> **Source information**
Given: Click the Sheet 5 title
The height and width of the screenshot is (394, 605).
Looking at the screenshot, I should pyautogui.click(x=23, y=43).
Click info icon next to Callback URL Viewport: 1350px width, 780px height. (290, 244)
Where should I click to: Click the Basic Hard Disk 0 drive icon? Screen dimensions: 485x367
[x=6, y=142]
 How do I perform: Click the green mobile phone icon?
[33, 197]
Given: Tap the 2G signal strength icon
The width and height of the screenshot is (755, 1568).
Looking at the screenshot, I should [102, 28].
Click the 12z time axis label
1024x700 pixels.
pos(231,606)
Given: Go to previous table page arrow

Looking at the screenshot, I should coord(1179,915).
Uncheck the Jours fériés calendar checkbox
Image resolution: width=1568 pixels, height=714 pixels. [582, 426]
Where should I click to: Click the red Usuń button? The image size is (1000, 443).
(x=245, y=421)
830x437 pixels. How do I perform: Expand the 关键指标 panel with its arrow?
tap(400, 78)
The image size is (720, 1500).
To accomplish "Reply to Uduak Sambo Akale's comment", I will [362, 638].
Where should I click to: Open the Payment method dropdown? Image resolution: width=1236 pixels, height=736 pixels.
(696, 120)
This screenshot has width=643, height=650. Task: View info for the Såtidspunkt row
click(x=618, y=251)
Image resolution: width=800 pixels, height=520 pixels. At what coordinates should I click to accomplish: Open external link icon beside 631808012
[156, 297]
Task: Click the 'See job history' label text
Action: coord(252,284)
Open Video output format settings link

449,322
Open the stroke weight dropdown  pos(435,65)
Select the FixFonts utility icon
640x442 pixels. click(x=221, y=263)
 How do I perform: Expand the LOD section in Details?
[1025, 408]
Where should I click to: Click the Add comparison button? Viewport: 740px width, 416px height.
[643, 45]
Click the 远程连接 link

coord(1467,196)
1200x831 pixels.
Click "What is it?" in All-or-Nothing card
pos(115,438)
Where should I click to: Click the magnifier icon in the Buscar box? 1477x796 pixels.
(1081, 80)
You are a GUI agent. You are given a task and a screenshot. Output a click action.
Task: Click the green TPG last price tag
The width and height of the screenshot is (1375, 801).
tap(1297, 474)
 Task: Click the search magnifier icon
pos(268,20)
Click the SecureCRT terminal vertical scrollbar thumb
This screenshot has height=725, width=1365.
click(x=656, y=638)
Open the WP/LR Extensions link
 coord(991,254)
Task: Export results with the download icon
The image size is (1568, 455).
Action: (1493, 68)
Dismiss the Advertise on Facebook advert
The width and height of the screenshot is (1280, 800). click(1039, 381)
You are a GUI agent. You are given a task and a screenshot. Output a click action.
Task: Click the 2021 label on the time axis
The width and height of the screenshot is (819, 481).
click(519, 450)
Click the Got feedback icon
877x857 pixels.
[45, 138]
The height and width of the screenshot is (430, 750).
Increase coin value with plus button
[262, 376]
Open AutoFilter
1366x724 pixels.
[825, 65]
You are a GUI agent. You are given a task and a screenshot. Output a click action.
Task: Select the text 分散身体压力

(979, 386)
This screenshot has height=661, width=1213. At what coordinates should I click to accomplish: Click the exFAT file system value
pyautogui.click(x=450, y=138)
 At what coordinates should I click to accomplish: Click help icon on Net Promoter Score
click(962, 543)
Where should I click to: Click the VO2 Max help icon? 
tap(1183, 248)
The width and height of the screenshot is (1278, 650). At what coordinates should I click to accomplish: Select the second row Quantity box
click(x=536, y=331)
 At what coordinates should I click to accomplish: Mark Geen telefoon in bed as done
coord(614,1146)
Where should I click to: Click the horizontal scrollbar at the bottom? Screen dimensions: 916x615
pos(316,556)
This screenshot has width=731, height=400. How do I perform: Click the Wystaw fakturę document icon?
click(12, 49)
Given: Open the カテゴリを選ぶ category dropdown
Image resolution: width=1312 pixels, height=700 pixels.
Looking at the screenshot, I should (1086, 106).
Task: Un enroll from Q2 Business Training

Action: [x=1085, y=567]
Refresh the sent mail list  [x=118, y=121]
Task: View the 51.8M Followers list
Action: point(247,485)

> **Exercise details**
Please write out the whole listing exactly as given.

> **Response**
Given: Click the Sheet 5 title
The height and width of the screenshot is (394, 605).
Looking at the screenshot, I should pyautogui.click(x=23, y=43).
Click info icon next to Callback URL Viewport: 1350px width, 780px height. (290, 244)
Where should I click to: Click the Basic Hard Disk 0 drive icon? Screen dimensions: 485x367
[x=6, y=142]
 How do I perform: Click the green mobile phone icon?
[33, 197]
Given: Tap the 2G signal strength icon
The width and height of the screenshot is (755, 1568).
Looking at the screenshot, I should [102, 28].
Click the 12z time axis label
1024x700 pixels.
pos(231,606)
Given: Go to previous table page arrow

Looking at the screenshot, I should coord(1179,915).
Uncheck the Jours fériés calendar checkbox
Image resolution: width=1568 pixels, height=714 pixels. [582, 426]
Where should I click to: Click the red Usuń button? The image size is (1000, 443).
(x=245, y=421)
830x437 pixels. How do I perform: Expand the 关键指标 panel with its arrow?
tap(400, 78)
The image size is (720, 1500).
To accomplish "Reply to Uduak Sambo Akale's comment", I will [362, 638].
Where should I click to: Open the Payment method dropdown? Image resolution: width=1236 pixels, height=736 pixels.
(696, 120)
This screenshot has width=643, height=650. Task: View info for the Såtidspunkt row
click(x=618, y=251)
Image resolution: width=800 pixels, height=520 pixels. At what coordinates should I click to accomplish: Open external link icon beside 631808012
[156, 297]
Task: Click the 'See job history' label text
Action: coord(252,284)
Open Video output format settings link

449,322
Open the stroke weight dropdown  pos(435,65)
Select the FixFonts utility icon
640x442 pixels. click(x=221, y=263)
 How do I perform: Expand the LOD section in Details?
[1025, 408]
Where should I click to: Click the Add comparison button? Viewport: 740px width, 416px height.
[643, 45]
Click the 远程连接 link

coord(1467,196)
1200x831 pixels.
Click "What is it?" in All-or-Nothing card
pos(115,438)
Where should I click to: Click the magnifier icon in the Buscar box? 1477x796 pixels.
(1081, 80)
You are a GUI agent. You are given a task and a screenshot. Output a click action.
Task: Click the green TPG last price tag
The width and height of the screenshot is (1375, 801).
tap(1297, 474)
 Task: Click the search magnifier icon
pos(268,20)
Click the SecureCRT terminal vertical scrollbar thumb
This screenshot has height=725, width=1365.
click(x=656, y=638)
Open the WP/LR Extensions link
 coord(991,254)
Task: Export results with the download icon
The image size is (1568, 455).
Action: (1493, 68)
Dismiss the Advertise on Facebook advert
The width and height of the screenshot is (1280, 800). click(1039, 381)
You are a GUI agent. You are given a task and a screenshot. Output a click action.
Task: Click the 2021 label on the time axis
The width and height of the screenshot is (819, 481).
click(519, 450)
Click the Got feedback icon
877x857 pixels.
[45, 138]
The height and width of the screenshot is (430, 750).
Increase coin value with plus button
[262, 376]
Open AutoFilter
1366x724 pixels.
[825, 65]
You are a GUI agent. You are given a task and a screenshot. Output a click action.
Task: Select the text 分散身体压力

(979, 386)
This screenshot has height=661, width=1213. At what coordinates should I click to accomplish: Click the exFAT file system value
pyautogui.click(x=450, y=138)
 At what coordinates should I click to accomplish: Click help icon on Net Promoter Score
click(962, 543)
Where should I click to: Click the VO2 Max help icon? 
tap(1183, 248)
The width and height of the screenshot is (1278, 650). At what coordinates should I click to accomplish: Select the second row Quantity box
click(x=536, y=331)
 At what coordinates should I click to accomplish: Mark Geen telefoon in bed as done
coord(614,1146)
Where should I click to: Click the horizontal scrollbar at the bottom? Screen dimensions: 916x615
pos(316,556)
This screenshot has width=731, height=400. How do I perform: Click the Wystaw fakturę document icon?
click(12, 49)
Given: Open the カテゴリを選ぶ category dropdown
Image resolution: width=1312 pixels, height=700 pixels.
Looking at the screenshot, I should (1086, 106).
Task: Un enroll from Q2 Business Training

Action: [x=1085, y=567]
Refresh the sent mail list  [x=118, y=121]
Task: View the 51.8M Followers list
Action: point(247,485)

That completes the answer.